Bring together copies of the lines in the data below that contain the word "Open".

» Data excerpts:
________________________________________

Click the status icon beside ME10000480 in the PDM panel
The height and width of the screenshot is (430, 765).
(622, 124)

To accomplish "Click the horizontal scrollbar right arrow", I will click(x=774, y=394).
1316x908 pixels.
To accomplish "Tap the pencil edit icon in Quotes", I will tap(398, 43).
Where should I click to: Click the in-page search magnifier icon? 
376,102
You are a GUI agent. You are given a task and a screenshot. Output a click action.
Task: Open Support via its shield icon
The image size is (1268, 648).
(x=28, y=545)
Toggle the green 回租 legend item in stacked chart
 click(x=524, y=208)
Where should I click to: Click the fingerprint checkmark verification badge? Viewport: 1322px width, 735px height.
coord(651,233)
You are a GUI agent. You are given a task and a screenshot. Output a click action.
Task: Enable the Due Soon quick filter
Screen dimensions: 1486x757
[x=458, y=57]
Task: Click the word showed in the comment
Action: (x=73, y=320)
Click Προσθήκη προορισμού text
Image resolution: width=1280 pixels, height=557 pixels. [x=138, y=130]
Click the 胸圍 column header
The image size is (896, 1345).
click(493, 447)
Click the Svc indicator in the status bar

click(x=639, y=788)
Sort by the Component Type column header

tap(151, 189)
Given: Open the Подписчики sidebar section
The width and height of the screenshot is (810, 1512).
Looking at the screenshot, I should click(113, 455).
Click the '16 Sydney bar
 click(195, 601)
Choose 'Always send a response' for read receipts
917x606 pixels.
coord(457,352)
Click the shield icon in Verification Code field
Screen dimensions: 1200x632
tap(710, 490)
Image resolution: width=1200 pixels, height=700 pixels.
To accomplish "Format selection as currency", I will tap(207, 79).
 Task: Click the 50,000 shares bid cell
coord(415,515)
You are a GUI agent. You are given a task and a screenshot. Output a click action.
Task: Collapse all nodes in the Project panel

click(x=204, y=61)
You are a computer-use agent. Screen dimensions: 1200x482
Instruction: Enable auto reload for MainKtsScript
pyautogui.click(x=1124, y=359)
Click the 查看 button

________________________________________

» Written answer:
Task: Open Support via its shield icon
Given: Open the Подписчики sidebar section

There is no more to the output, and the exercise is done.